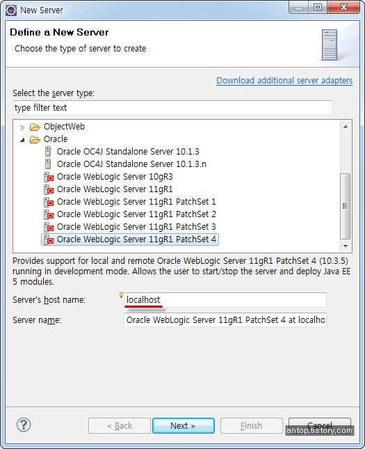Image resolution: width=365 pixels, height=449 pixels.
Task: Focus the type filter text field
Action: tap(172, 108)
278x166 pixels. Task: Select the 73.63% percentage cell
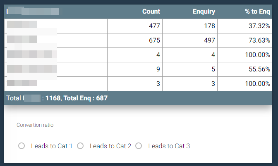[x=259, y=40]
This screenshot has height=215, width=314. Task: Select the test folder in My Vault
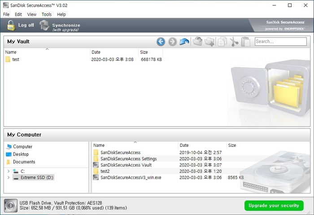[16, 59]
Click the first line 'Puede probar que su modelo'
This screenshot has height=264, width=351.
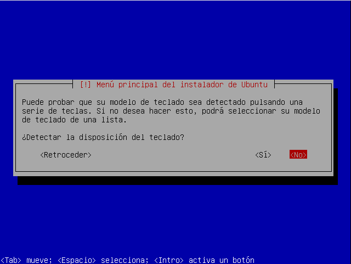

What to do: Your answer should be the lines from the line containing "278x166 pixels. Task: Select" through the end of the listing above, output exactly and alone, without the pictures.

Written answer:
278x166 pixels. Task: Select the 73.63% percentage cell
[x=259, y=40]
This screenshot has height=215, width=314. Task: Select the test folder in My Vault
[16, 59]
Click the first line 'Puede probar que su modelo'
This screenshot has height=264, width=351.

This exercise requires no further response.